Work required. Copy every item below word for word, line by line, changing nothing.

Extracted data.

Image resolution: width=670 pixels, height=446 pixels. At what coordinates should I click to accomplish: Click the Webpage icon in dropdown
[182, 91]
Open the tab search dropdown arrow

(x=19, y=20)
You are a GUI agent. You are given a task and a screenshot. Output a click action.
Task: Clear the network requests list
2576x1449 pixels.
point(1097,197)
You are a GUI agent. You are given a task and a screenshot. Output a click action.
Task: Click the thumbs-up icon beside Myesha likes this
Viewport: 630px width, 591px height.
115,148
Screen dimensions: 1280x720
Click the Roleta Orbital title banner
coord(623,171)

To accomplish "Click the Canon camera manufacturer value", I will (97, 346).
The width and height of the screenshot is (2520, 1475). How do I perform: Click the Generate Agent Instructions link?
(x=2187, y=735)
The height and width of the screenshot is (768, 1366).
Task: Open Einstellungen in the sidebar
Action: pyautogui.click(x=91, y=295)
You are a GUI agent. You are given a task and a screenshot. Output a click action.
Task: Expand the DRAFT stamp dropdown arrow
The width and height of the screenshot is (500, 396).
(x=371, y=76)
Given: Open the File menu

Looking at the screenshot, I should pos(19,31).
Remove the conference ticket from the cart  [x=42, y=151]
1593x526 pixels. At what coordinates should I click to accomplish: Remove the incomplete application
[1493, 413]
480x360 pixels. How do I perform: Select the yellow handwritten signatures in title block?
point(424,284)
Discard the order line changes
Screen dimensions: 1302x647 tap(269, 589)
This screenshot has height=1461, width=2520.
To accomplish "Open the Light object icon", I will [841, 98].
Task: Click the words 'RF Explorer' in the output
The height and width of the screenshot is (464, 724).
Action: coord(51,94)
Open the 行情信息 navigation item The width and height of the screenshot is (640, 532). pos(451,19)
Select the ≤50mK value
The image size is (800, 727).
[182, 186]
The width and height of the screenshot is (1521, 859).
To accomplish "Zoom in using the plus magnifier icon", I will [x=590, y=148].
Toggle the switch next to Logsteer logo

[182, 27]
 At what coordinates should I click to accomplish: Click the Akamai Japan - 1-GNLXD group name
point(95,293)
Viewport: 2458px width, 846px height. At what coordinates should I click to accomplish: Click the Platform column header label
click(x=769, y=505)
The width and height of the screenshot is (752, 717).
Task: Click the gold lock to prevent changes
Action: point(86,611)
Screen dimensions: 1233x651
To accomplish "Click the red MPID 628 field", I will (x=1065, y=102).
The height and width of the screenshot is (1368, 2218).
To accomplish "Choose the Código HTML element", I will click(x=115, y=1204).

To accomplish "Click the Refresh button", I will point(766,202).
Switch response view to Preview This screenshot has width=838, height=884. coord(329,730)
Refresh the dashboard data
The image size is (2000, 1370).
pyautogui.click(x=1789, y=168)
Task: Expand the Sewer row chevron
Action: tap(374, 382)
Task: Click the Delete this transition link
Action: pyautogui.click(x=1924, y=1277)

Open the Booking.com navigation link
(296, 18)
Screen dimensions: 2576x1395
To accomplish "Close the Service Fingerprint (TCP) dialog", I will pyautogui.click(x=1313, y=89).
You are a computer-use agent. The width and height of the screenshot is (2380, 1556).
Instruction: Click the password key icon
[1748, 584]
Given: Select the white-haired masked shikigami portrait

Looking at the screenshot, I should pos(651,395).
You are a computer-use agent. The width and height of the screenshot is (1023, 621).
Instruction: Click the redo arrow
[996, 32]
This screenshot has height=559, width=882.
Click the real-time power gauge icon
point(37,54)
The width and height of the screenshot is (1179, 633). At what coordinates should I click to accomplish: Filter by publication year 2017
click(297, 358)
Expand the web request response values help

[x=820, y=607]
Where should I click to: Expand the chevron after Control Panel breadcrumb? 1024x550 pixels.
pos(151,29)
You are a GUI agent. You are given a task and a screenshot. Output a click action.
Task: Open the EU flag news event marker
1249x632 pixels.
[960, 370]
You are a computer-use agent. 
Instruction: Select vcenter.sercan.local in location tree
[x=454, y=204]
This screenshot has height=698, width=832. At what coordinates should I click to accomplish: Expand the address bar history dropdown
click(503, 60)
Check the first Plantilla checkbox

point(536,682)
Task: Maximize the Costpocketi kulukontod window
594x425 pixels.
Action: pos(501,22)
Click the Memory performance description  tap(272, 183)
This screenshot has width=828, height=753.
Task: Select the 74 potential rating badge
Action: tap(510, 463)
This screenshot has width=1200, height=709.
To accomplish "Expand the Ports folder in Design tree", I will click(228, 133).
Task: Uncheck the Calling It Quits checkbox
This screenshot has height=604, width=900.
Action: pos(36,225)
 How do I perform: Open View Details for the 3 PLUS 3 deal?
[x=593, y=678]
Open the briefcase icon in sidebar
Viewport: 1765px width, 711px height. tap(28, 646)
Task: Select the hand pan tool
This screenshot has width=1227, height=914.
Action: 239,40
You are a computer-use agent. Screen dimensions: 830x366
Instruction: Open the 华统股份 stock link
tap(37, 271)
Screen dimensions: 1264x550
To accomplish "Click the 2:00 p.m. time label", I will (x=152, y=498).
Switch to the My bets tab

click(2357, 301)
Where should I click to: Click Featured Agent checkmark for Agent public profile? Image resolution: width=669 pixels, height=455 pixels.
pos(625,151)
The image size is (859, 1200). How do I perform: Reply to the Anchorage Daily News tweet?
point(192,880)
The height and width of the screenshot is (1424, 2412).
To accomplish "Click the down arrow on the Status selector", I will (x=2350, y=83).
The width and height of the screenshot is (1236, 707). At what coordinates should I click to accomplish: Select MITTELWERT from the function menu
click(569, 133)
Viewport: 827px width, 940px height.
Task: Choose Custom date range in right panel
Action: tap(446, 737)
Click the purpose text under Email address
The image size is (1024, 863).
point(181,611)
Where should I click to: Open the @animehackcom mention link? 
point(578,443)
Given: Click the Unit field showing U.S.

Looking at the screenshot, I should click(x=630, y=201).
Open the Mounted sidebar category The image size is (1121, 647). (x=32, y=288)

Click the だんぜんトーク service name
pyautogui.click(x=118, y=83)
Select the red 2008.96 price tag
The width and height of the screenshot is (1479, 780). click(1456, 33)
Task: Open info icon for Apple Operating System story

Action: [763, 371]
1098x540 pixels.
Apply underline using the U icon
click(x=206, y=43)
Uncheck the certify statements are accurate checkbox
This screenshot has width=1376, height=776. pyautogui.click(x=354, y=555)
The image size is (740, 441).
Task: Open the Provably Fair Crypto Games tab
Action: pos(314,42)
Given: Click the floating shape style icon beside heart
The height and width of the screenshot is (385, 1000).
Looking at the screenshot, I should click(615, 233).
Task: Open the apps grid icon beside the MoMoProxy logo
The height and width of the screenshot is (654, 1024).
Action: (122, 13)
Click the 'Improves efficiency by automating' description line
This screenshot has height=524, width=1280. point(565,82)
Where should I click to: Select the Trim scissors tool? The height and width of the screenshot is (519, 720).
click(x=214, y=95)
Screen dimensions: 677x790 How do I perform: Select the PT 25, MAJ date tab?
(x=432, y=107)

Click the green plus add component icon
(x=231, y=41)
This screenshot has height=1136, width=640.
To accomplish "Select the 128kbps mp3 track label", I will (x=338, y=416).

Solution to the exercise.
Image resolution: width=670 pixels, height=446 pixels. At what coordinates should I click to accomplish: Click the Webpage icon in dropdown
[182, 91]
Open the tab search dropdown arrow

(x=19, y=20)
You are a GUI agent. You are given a task and a screenshot. Output a click action.
Task: Clear the network requests list
2576x1449 pixels.
point(1097,197)
You are a GUI agent. You are given a task and a screenshot. Output a click action.
Task: Click the thumbs-up icon beside Myesha likes this
Viewport: 630px width, 591px height.
115,148
Screen dimensions: 1280x720
Click the Roleta Orbital title banner
coord(623,171)

To accomplish "Click the Canon camera manufacturer value", I will (97, 346).
The width and height of the screenshot is (2520, 1475). How do I perform: Click the Generate Agent Instructions link?
(x=2187, y=735)
The height and width of the screenshot is (768, 1366).
Task: Open Einstellungen in the sidebar
Action: pyautogui.click(x=91, y=295)
You are a GUI agent. You are given a task and a screenshot. Output a click action.
Task: Expand the DRAFT stamp dropdown arrow
The width and height of the screenshot is (500, 396).
(x=371, y=76)
Given: Open the File menu

Looking at the screenshot, I should pos(19,31).
Remove the conference ticket from the cart  [x=42, y=151]
1593x526 pixels. At what coordinates should I click to accomplish: Remove the incomplete application
[1493, 413]
480x360 pixels. How do I perform: Select the yellow handwritten signatures in title block?
point(424,284)
Discard the order line changes
Screen dimensions: 1302x647 tap(269, 589)
This screenshot has height=1461, width=2520.
To accomplish "Open the Light object icon", I will [841, 98].
Task: Click the words 'RF Explorer' in the output
The height and width of the screenshot is (464, 724).
Action: coord(51,94)
Open the 行情信息 navigation item The width and height of the screenshot is (640, 532). pos(451,19)
Select the ≤50mK value
The image size is (800, 727).
[182, 186]
The width and height of the screenshot is (1521, 859).
To accomplish "Zoom in using the plus magnifier icon", I will [x=590, y=148].
Toggle the switch next to Logsteer logo

[182, 27]
 At what coordinates should I click to accomplish: Click the Akamai Japan - 1-GNLXD group name
point(95,293)
Viewport: 2458px width, 846px height. At what coordinates should I click to accomplish: Click the Platform column header label
click(x=769, y=505)
The width and height of the screenshot is (752, 717).
Task: Click the gold lock to prevent changes
Action: point(86,611)
Screen dimensions: 1233x651
To accomplish "Click the red MPID 628 field", I will (x=1065, y=102).
The height and width of the screenshot is (1368, 2218).
To accomplish "Choose the Código HTML element", I will click(x=115, y=1204).

To accomplish "Click the Refresh button", I will point(766,202).
Switch response view to Preview This screenshot has width=838, height=884. coord(329,730)
Refresh the dashboard data
The image size is (2000, 1370).
pyautogui.click(x=1789, y=168)
Task: Expand the Sewer row chevron
Action: tap(374, 382)
Task: Click the Delete this transition link
Action: pyautogui.click(x=1924, y=1277)

Open the Booking.com navigation link
(296, 18)
Screen dimensions: 2576x1395
To accomplish "Close the Service Fingerprint (TCP) dialog", I will pyautogui.click(x=1313, y=89).
You are a computer-use agent. The width and height of the screenshot is (2380, 1556).
Instruction: Click the password key icon
[1748, 584]
Given: Select the white-haired masked shikigami portrait

Looking at the screenshot, I should pos(651,395).
You are a computer-use agent. The width and height of the screenshot is (1023, 621).
Instruction: Click the redo arrow
[996, 32]
This screenshot has height=559, width=882.
Click the real-time power gauge icon
point(37,54)
The width and height of the screenshot is (1179, 633). At what coordinates should I click to accomplish: Filter by publication year 2017
click(297, 358)
Expand the web request response values help

[x=820, y=607]
Where should I click to: Expand the chevron after Control Panel breadcrumb? 1024x550 pixels.
pos(151,29)
You are a GUI agent. You are given a task and a screenshot. Output a click action.
Task: Open the EU flag news event marker
1249x632 pixels.
[960, 370]
You are a computer-use agent. 
Instruction: Select vcenter.sercan.local in location tree
[x=454, y=204]
This screenshot has height=698, width=832. At what coordinates should I click to accomplish: Expand the address bar history dropdown
click(503, 60)
Check the first Plantilla checkbox

point(536,682)
Task: Maximize the Costpocketi kulukontod window
594x425 pixels.
Action: pos(501,22)
Click the Memory performance description  tap(272, 183)
This screenshot has width=828, height=753.
Task: Select the 74 potential rating badge
Action: tap(510, 463)
This screenshot has width=1200, height=709.
To accomplish "Expand the Ports folder in Design tree", I will click(228, 133).
Task: Uncheck the Calling It Quits checkbox
This screenshot has height=604, width=900.
Action: pos(36,225)
 How do I perform: Open View Details for the 3 PLUS 3 deal?
[x=593, y=678]
Open the briefcase icon in sidebar
Viewport: 1765px width, 711px height. tap(28, 646)
Task: Select the hand pan tool
This screenshot has width=1227, height=914.
Action: 239,40
You are a computer-use agent. Screen dimensions: 830x366
Instruction: Open the 华统股份 stock link
tap(37, 271)
Screen dimensions: 1264x550
To accomplish "Click the 2:00 p.m. time label", I will (x=152, y=498).
Switch to the My bets tab

click(2357, 301)
Where should I click to: Click Featured Agent checkmark for Agent public profile? Image resolution: width=669 pixels, height=455 pixels.
pos(625,151)
The image size is (859, 1200). How do I perform: Reply to the Anchorage Daily News tweet?
point(192,880)
The height and width of the screenshot is (1424, 2412).
To accomplish "Click the down arrow on the Status selector", I will (x=2350, y=83).
The width and height of the screenshot is (1236, 707). At what coordinates should I click to accomplish: Select MITTELWERT from the function menu
click(569, 133)
Viewport: 827px width, 940px height.
Task: Choose Custom date range in right panel
Action: tap(446, 737)
Click the purpose text under Email address
The image size is (1024, 863).
point(181,611)
Where should I click to: Open the @animehackcom mention link? 
point(578,443)
Given: Click the Unit field showing U.S.

Looking at the screenshot, I should click(x=630, y=201).
Open the Mounted sidebar category The image size is (1121, 647). (x=32, y=288)

Click the だんぜんトーク service name
pyautogui.click(x=118, y=83)
Select the red 2008.96 price tag
The width and height of the screenshot is (1479, 780). click(1456, 33)
Task: Open info icon for Apple Operating System story

Action: [763, 371]
1098x540 pixels.
Apply underline using the U icon
click(x=206, y=43)
Uncheck the certify statements are accurate checkbox
This screenshot has width=1376, height=776. pyautogui.click(x=354, y=555)
The image size is (740, 441).
Task: Open the Provably Fair Crypto Games tab
Action: pos(314,42)
Given: Click the floating shape style icon beside heart
The height and width of the screenshot is (385, 1000).
Looking at the screenshot, I should click(615, 233).
Task: Open the apps grid icon beside the MoMoProxy logo
The height and width of the screenshot is (654, 1024).
Action: (122, 13)
Click the 'Improves efficiency by automating' description line
This screenshot has height=524, width=1280. point(565,82)
Where should I click to: Select the Trim scissors tool? The height and width of the screenshot is (519, 720).
click(x=214, y=95)
Screen dimensions: 677x790 How do I perform: Select the PT 25, MAJ date tab?
(x=432, y=107)

Click the green plus add component icon
(x=231, y=41)
This screenshot has height=1136, width=640.
To accomplish "Select the 128kbps mp3 track label", I will (x=338, y=416).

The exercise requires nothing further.